Dataset entries

%%

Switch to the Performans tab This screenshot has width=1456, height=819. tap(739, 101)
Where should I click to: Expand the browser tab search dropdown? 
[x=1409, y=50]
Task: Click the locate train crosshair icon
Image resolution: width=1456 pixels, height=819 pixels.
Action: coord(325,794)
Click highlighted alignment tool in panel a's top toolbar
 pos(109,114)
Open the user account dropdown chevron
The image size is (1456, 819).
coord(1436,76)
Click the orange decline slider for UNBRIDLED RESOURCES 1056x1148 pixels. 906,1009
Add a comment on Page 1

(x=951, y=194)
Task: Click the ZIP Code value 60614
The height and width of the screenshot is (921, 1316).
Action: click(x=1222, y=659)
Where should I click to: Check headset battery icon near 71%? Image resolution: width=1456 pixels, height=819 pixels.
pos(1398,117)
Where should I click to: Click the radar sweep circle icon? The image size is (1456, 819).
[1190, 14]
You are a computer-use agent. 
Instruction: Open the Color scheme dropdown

%%

» **Instructions to follow**
Having found the line with "Task: Click the locate train crosshair icon", transcribe it and each line after it to the end of the entries, with no other lines.

» **Response to the exercise**
Task: Click the locate train crosshair icon
Image resolution: width=1456 pixels, height=819 pixels.
Action: coord(325,794)
Click highlighted alignment tool in panel a's top toolbar
 pos(109,114)
Open the user account dropdown chevron
The image size is (1456, 819).
coord(1436,76)
Click the orange decline slider for UNBRIDLED RESOURCES 1056x1148 pixels. 906,1009
Add a comment on Page 1

(x=951, y=194)
Task: Click the ZIP Code value 60614
The height and width of the screenshot is (921, 1316).
Action: click(x=1222, y=659)
Where should I click to: Check headset battery icon near 71%? Image resolution: width=1456 pixels, height=819 pixels.
pos(1398,117)
Where should I click to: Click the radar sweep circle icon? The image size is (1456, 819).
[1190, 14]
You are a computer-use agent. 
Instruction: Open the Color scheme dropdown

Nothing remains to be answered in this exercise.